È probabile che il caso “TOMBINO ASSASSINO” sia un relitto della notte dell’ultimo dell’anno, che ha visto quella zona, e soprattutto la vicina Piazza Paradiso, contraddistinguersi per botti potenti, vere e proprie esplosioni di ordigni illegali, e illuminarsi da lontano in piena notte di grandi bagliori (nemmeno fosse un remake sul bombardamento di Dresda).
Mentre cercavo di capire cosa o chi avesse ridotto in quelle condizioni quel tombino, ho riflettuto sulla metafora dell’anima cattiva, forse anche nella nostra città aleggia come un incubo, quell’anima cattiva che a volte assume i tratti delle auto incendiate, dei cassonetti dati alle fiamme, delle strade dissestate mai riparate, degli arredi fuori uso, abbandonati in tutte le ore del giorno e della notte dappertutto, dei botti illegali.

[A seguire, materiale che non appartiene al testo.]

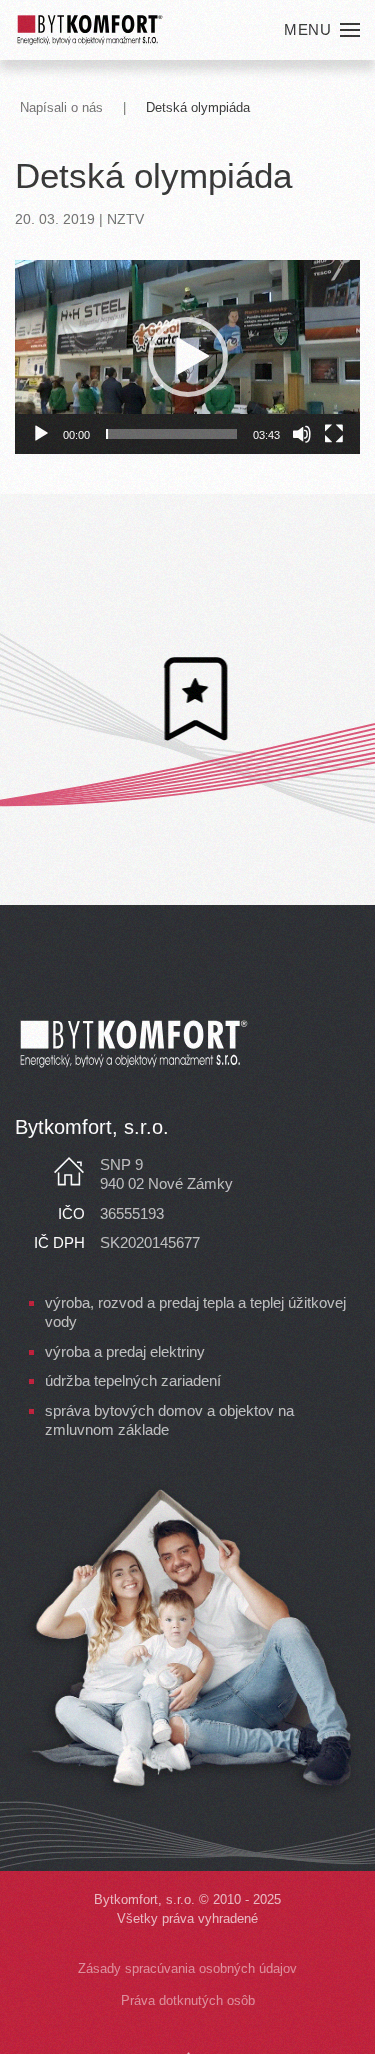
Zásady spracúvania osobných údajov (187, 1968)
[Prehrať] (41, 434)
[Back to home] (90, 30)
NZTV (125, 219)
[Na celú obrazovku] (334, 434)
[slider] (171, 434)
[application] (187, 357)
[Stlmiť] (302, 434)
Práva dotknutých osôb (188, 2000)
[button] (322, 30)
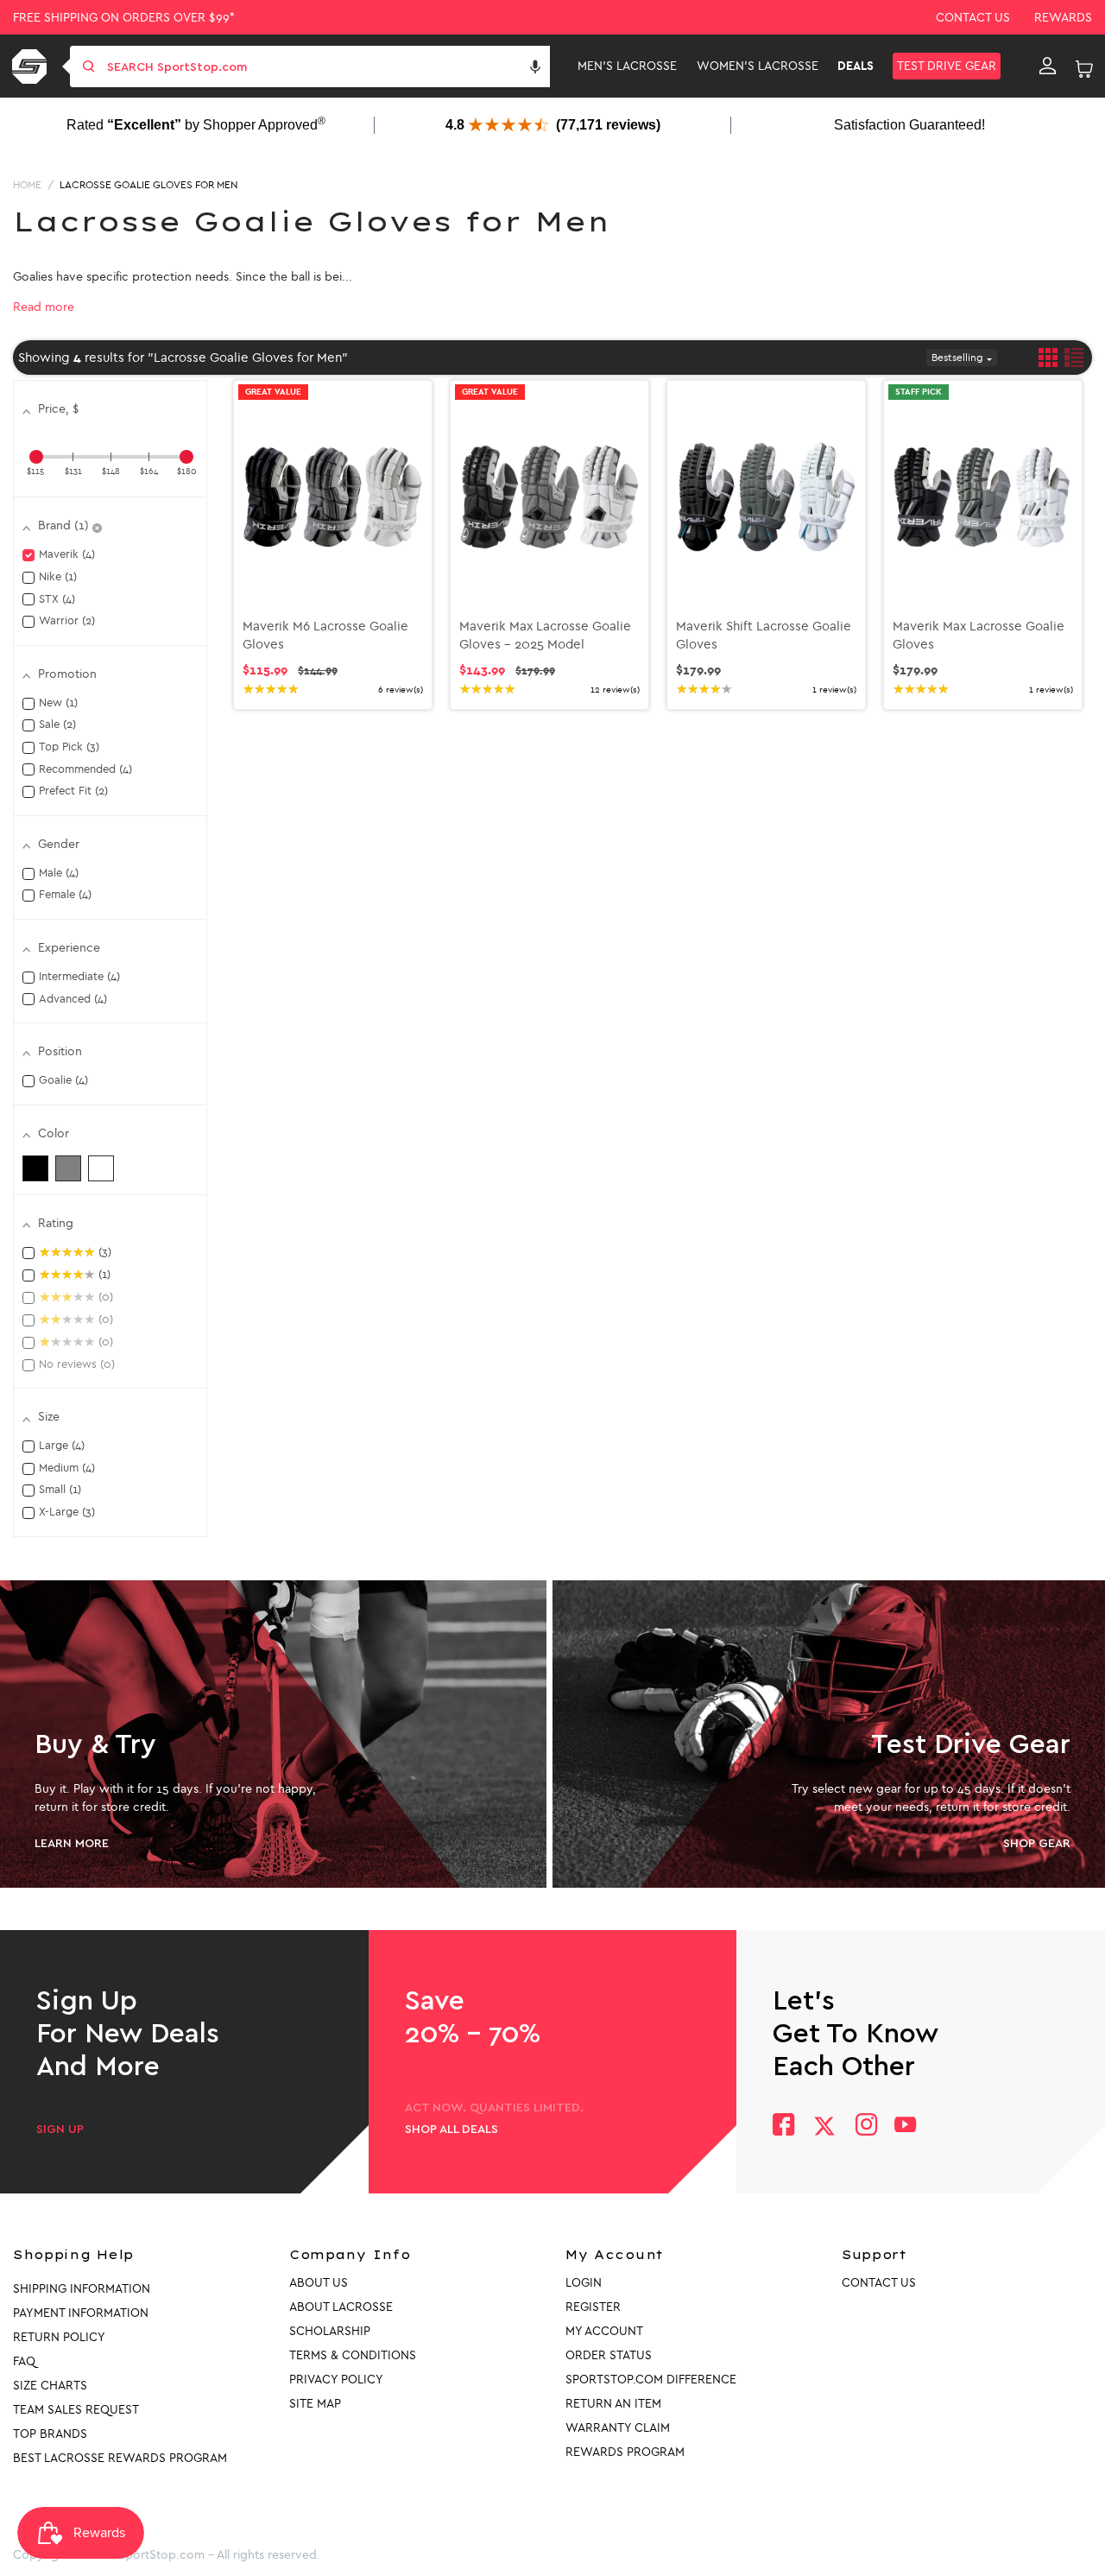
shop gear (1036, 1844)
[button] (535, 66)
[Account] (1048, 66)
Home (27, 185)
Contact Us (973, 17)
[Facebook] (783, 2126)
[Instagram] (865, 2126)
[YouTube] (905, 2126)
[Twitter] (824, 2126)
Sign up (60, 2129)
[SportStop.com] (32, 66)
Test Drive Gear (946, 66)
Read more (43, 307)
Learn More (72, 1844)
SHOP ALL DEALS (451, 2129)
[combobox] (327, 66)
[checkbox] (35, 1168)
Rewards (1063, 17)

Nel film, quest’anima cattiva, s’incarna in un simpatico clown con due occhi azzurri, una grossa bocca rossa e una testa a forma d’uovo con buffi ciuffi di capelli sui lati. Un pagliaccio che si prende gioco degli abitanti della cittadina e all’improvviso svela la sua demoniaca forma con conseguenze già note, per chi avesse visto il film, o intuibili per chi conoscesse un po’ questi romanzi. Una metafora incredibile, per certi versi intrigante. Ho provato anche a immaginare chi potesse essere quel “pagliaccio” che si è impadronito della città di Molfetta, inquinandone anche l’economia, attraverso la sua personale e diretta interferenza. Forse, quel “pagliaccio” sorridente che avrebbe voluto distribuire bandierine agli inermi bambini (a differenza del pagliaccio del film che dava palloncini), forse anche divertente a volte, ma che all’improvviso potrebbe assumere i tratti di una presenza non più positiva».